In a press release announcing the receivership, FDIC said, “As of December 31, 2022, Silicon Valley Bank had approximately $209.0 billion in total assets and about $175.4 billion in total deposits.”

“At the time of closing, the amount of deposits in excess of the insurance limits was undetermined,” the statement read. “The amount of uninsured deposits will be determined once the FDIC obtains additional information from the bank and customers.”

Asked about the February 27 filings, a SEC spokesperson told Newsweek the agency would decline for comment on filings related to a specific individual. Newsweek also reached out to Becker and Beck for comment.

Additional filings show that SVB’s CEO, CFO and other executives have been dumping stock as early as May 2021.

Based in Santa Clara, California, SVB had been a key player in the tech and venture capital realm, successfully competing with bigger-name banks, even during the pandemic.

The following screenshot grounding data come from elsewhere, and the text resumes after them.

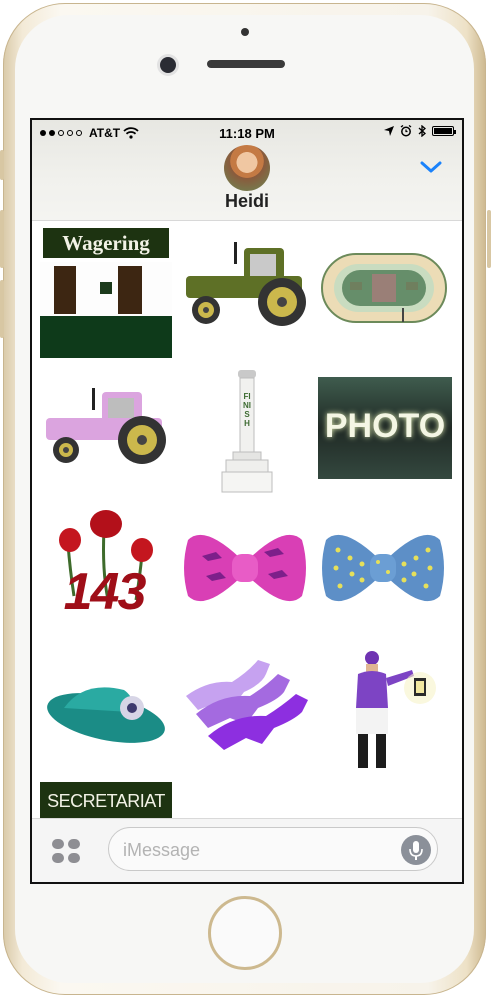  I want to click on message-composer: iMessage, so click(247, 850).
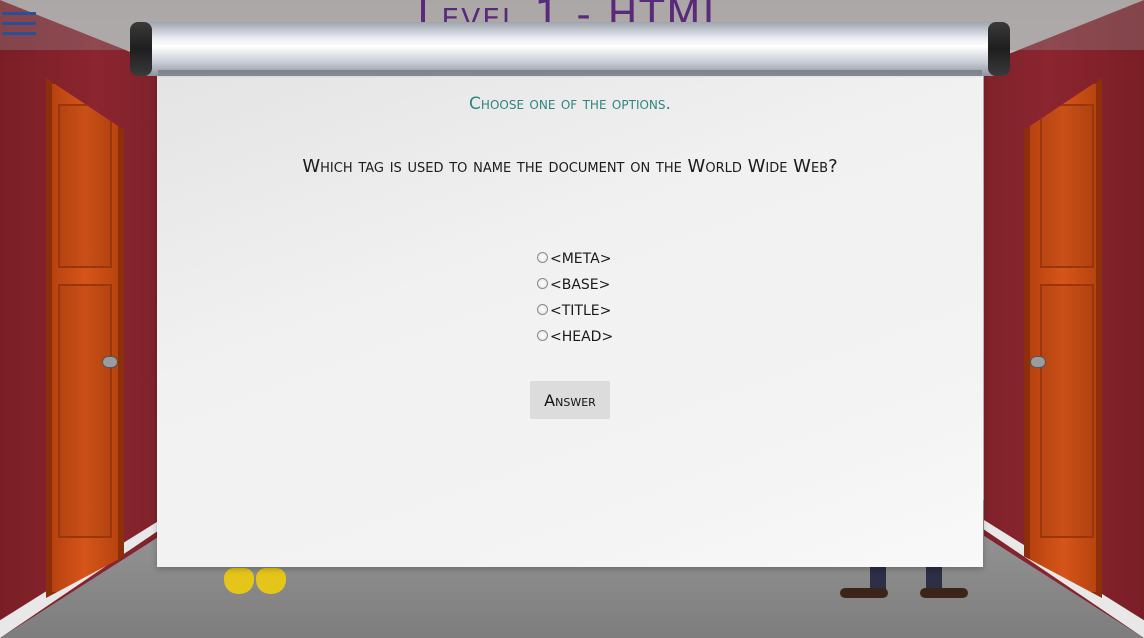  What do you see at coordinates (581, 259) in the screenshot?
I see `option-label: <META>` at bounding box center [581, 259].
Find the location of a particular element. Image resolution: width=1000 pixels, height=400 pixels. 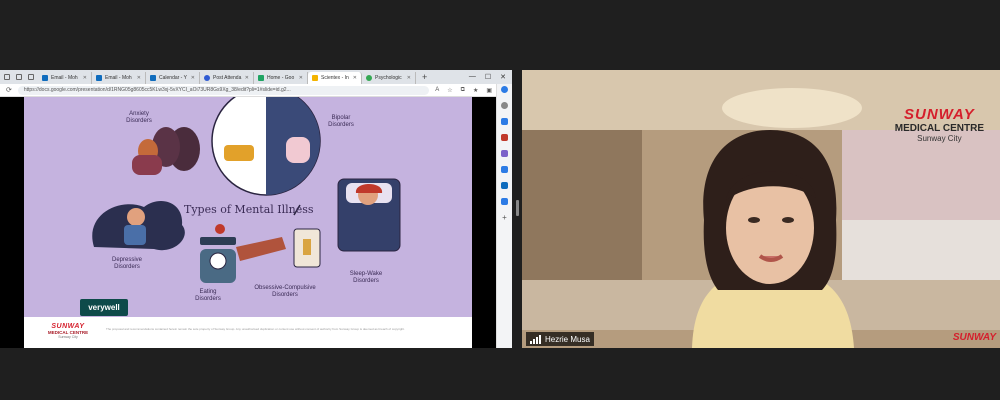

split-divider-handle is located at coordinates (518, 208).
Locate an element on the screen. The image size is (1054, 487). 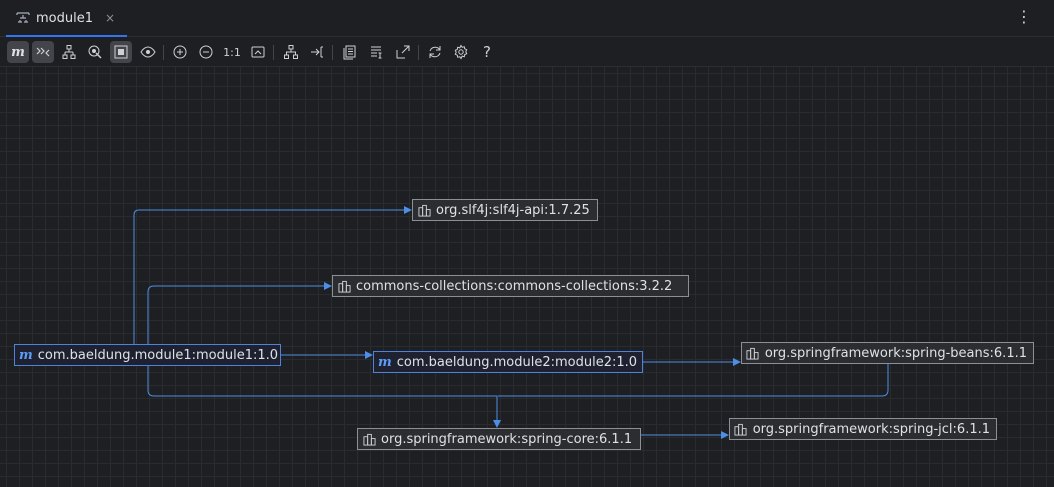
actual-size-label: 1:1 is located at coordinates (232, 52).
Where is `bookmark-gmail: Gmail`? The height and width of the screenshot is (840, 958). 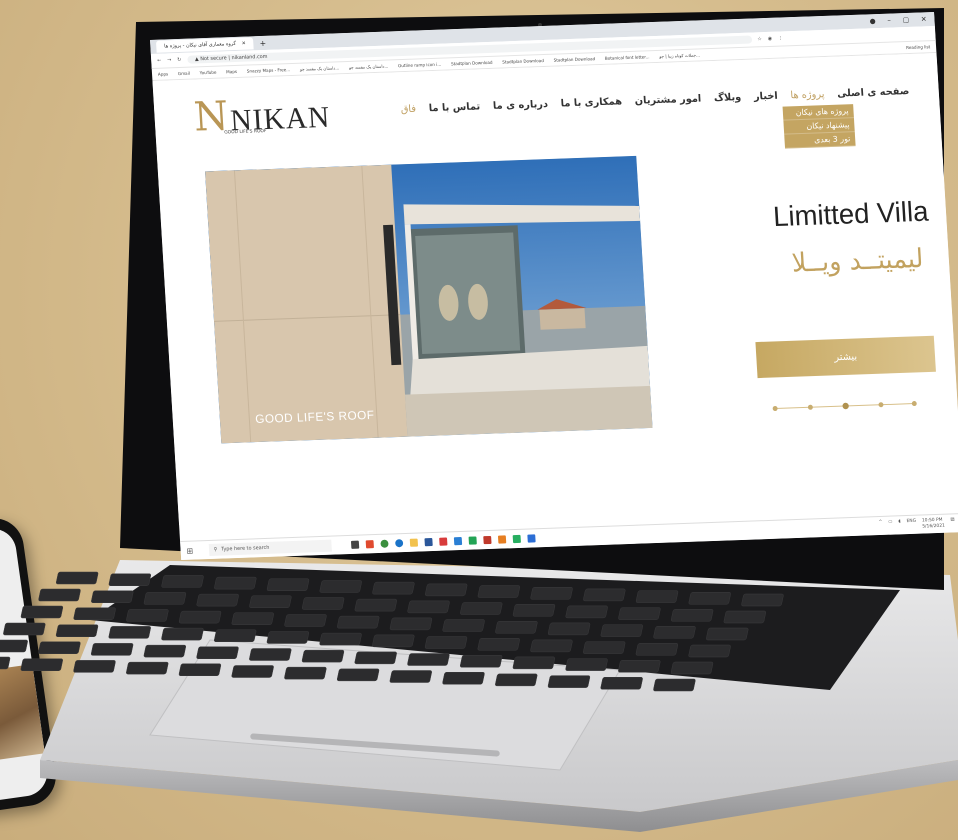 bookmark-gmail: Gmail is located at coordinates (184, 74).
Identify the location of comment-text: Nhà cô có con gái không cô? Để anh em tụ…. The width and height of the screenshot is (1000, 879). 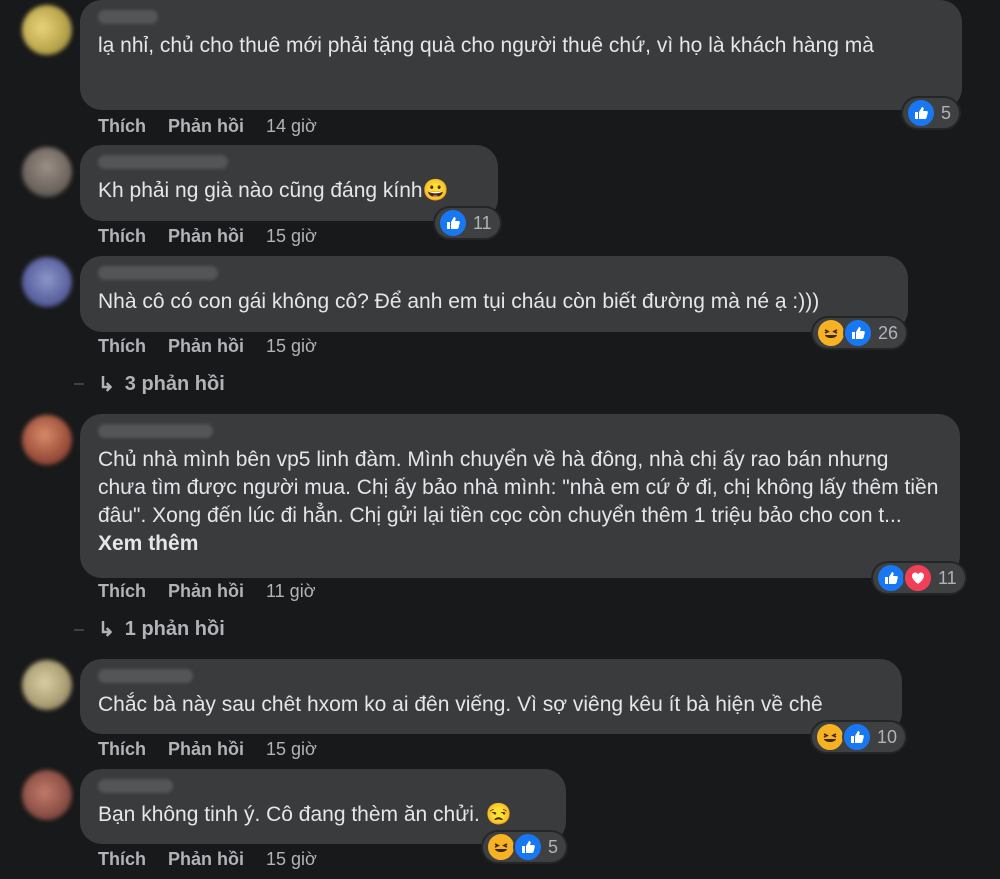
(459, 302).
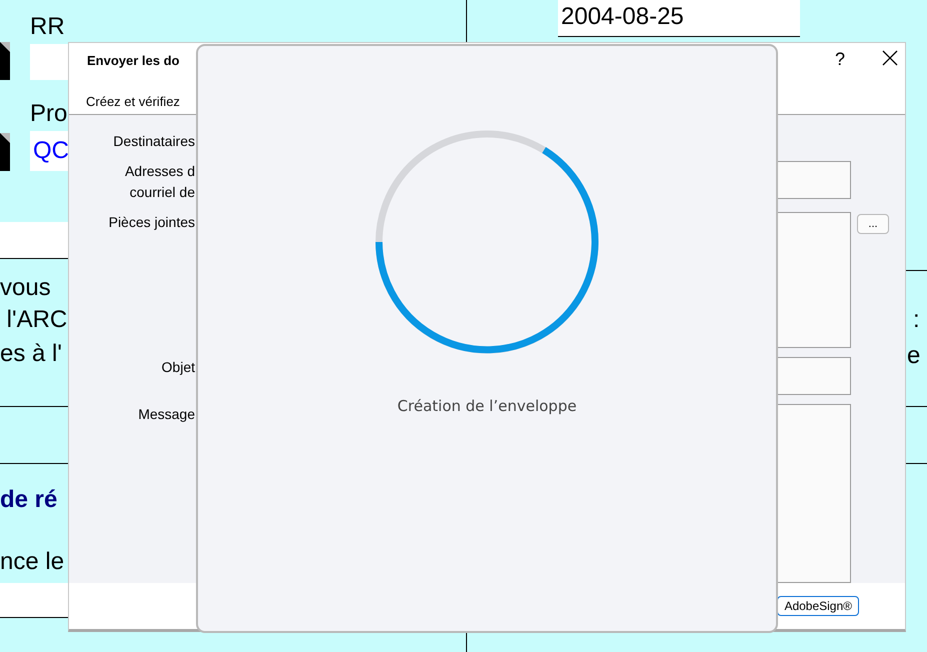 This screenshot has width=927, height=652. What do you see at coordinates (622, 17) in the screenshot?
I see `date-value: 2004-08-25` at bounding box center [622, 17].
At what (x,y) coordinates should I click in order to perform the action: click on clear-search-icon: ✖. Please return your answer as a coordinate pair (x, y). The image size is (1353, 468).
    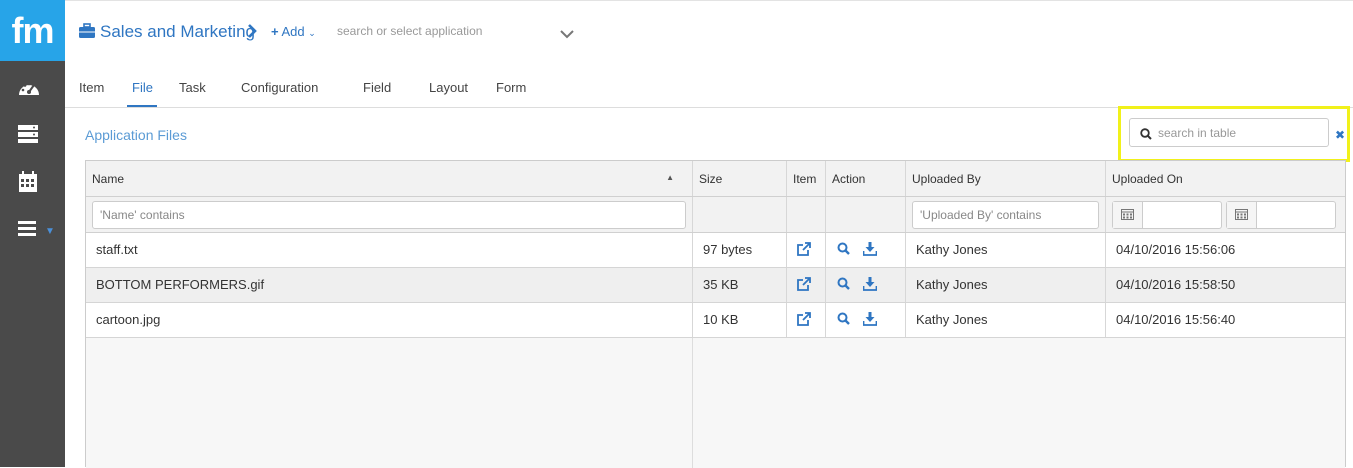
    Looking at the image, I should click on (1340, 135).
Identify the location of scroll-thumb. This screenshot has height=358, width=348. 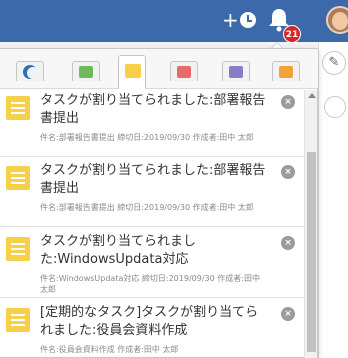
(312, 252).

But the Fed’s high-interest rates have ramped up pressure for the bank to raise more cash. Instead of making money off its mortgage-backed securities, SVB lost money due to the hikes and was forced to sell other investments, which spooked a growing number of clients into withdrawing their money from the bank, effectively causing a bank run.

The bank had 17 branches in California and Massachusetts. The FDIC said that all branches will reopen on Monday and SVB’s official checks will continue to clear.

Although Friday’s collapse seems to be isolated and unlikely to spread to the rest of the banking shelter, shares of all kinds of lenders were down about five percent on Thursday.